P.S. As this Stratfor report makes clear, Chavez’s bluster about military intervention on behalf of Zelaya is mere posturing. Contrary to some of the fearmongers in the U.S. in recent years, Chavez hasn’t the means to project power in any meaningful way beyond Venezuela’s very immediate neighborhood, and even there he is constrained.
Filed under: foreign policy, politics










Thanks Daniel for your helpful analysis. I hadn’t thought about Honduras in a while and was quite ignorant of recent developments.
If things are as you say, they remind me of both Allende and Mossadeg. Both were executives acting against the wishes of other branches of the constitutional order. Allende in particular was arming segments of society to expropriate property and impose a one party state.
As you say Venezuela has little ability to project force in the region. They would like to purchase some serious weaponry but they are far from a direct threat to us or Honduras. Venezuela does have the power to finance subversion in Honduras. If this happens look to the American Left to side with the Venezuelan backed “Freedom Fighters.”
As to intervention, we have a small base there already, so we will be accused of it what ever we do. Of course we should do nothing at this point.
While I would state that it is more than fair to state that Zelaya deserved legal sanction for proceeding with his proposed plebiscite after the Supreme Court ruled it (correctly) unconstitutional, I am somewhat surprised to see you state that the coup was the right outcome here because there is no constitutional basis that I can find in the Honduran constitution that for summarily arresting, exiling and deposing the president.
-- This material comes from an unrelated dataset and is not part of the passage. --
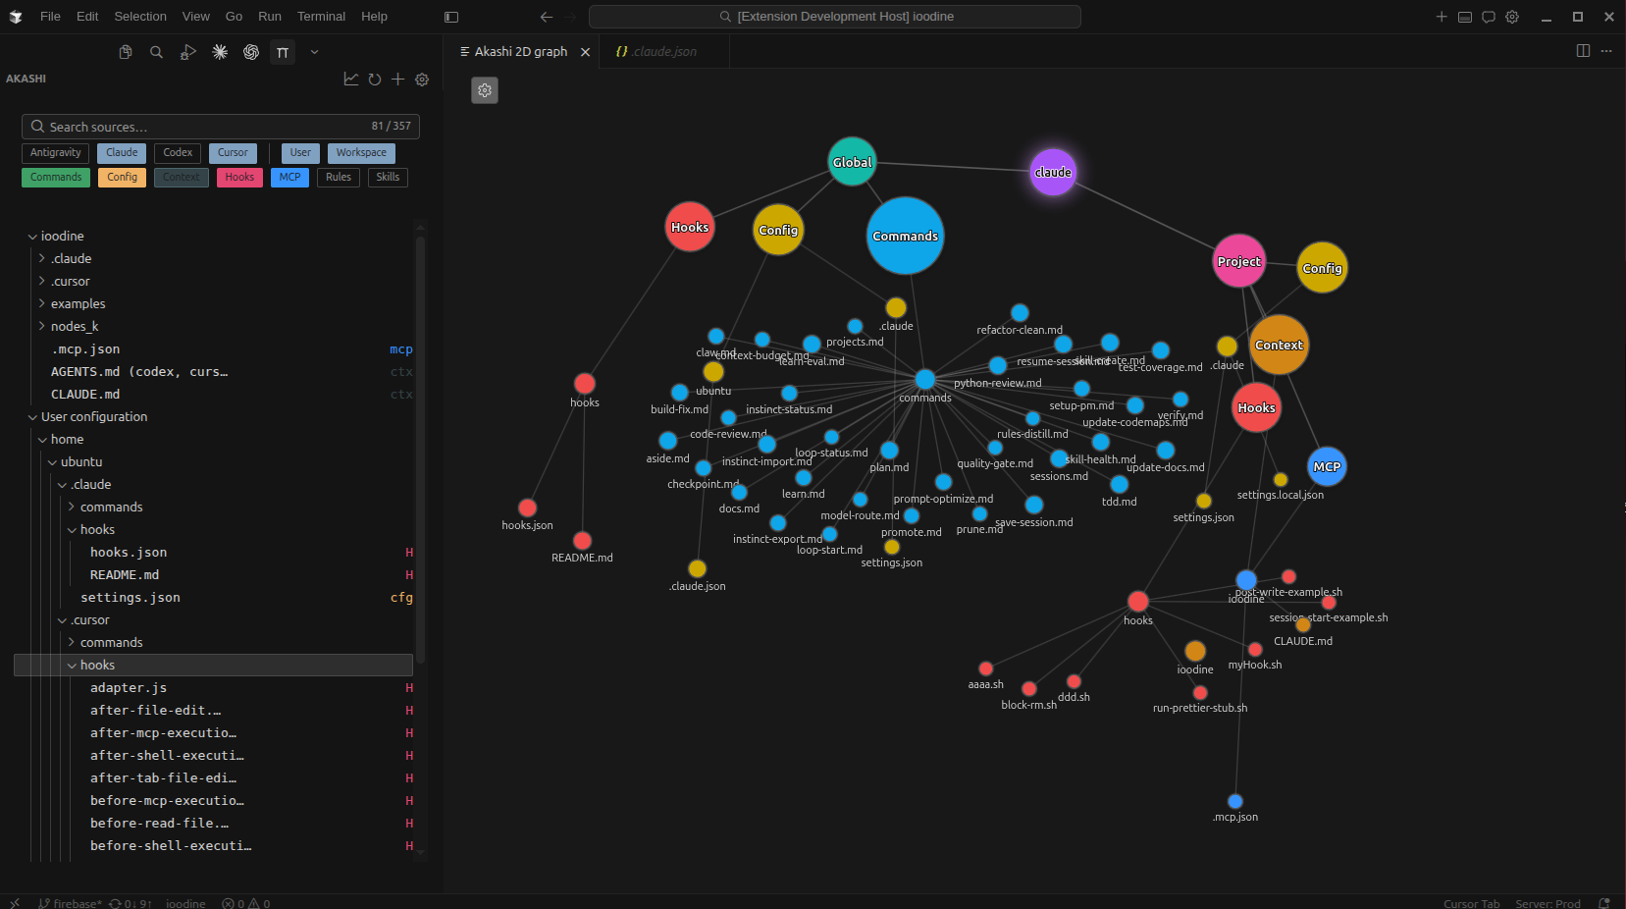Refresh the Akashi graph with the reload icon

374,80
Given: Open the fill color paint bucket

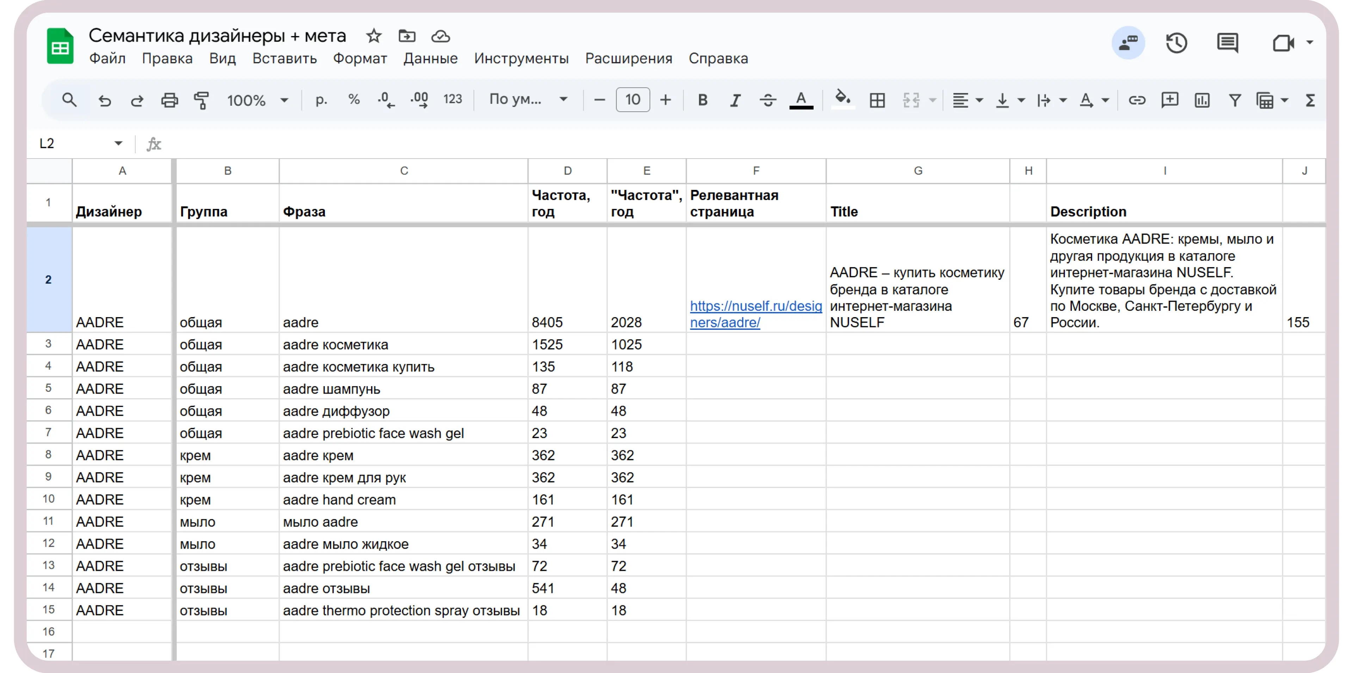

Surely there was some middle ground to be had between doing nothing and letting Zelaya do whatever he wanted in regards to his plebiscite (which, while unconstitutional was, as I understand it, a non-binding request to hold another vote in November to call a constitutional convention, not a dirtect call for allowing re-election) and a pre-dawn march on the presidential palace and one-way ticket to Costa Rica.
I have been troubled and surprised by so many who think that one attempt at illegality therefore justifies illegal actions.
I think a lot of people are being distracted by Hugo Chavez’s tangential involvement here and aren’t thinking this through.
And I would add: just because the Supreme Court of Justice says that the order was legal doesn’t make it so. Coup perpetrators always claim that they have legal cover.
It’s interesting to note that the military chose the comfy chair method of exiling Zelaya to Costa Rica. A leftist coup would have resorted to an impromptu firing squad.
This coup resulted in power being turned over to the most democratic arm of state, the congress. Somehow this doesn’t seem like the bad old days.
“If things are as you say, they remind me of both Allende and Mossadeg. Both were executives acting against the wishes of other branches of the constitutional order. Allende in particular was arming segments of society to expropriate property and impose a one party state. ”
Another Pinochetian.
BarryD, Pinochet held on to power too long. But he did overhaul his country’s economy to good effect, and that shouldn’t be overlooked. Stopping Allende from plunging Chile into a one party Marxist state was worth spilling blood. Pinochet probably went to far in repressing opponents. But he was also Franco-like in that he prepared the way for his own replacement on peaceful terms.
It’s curious how those repressed by the left get so little sympathy in some quarters. Given what happens when the militant left wins in countries like Chile, over reaction is more than understandable.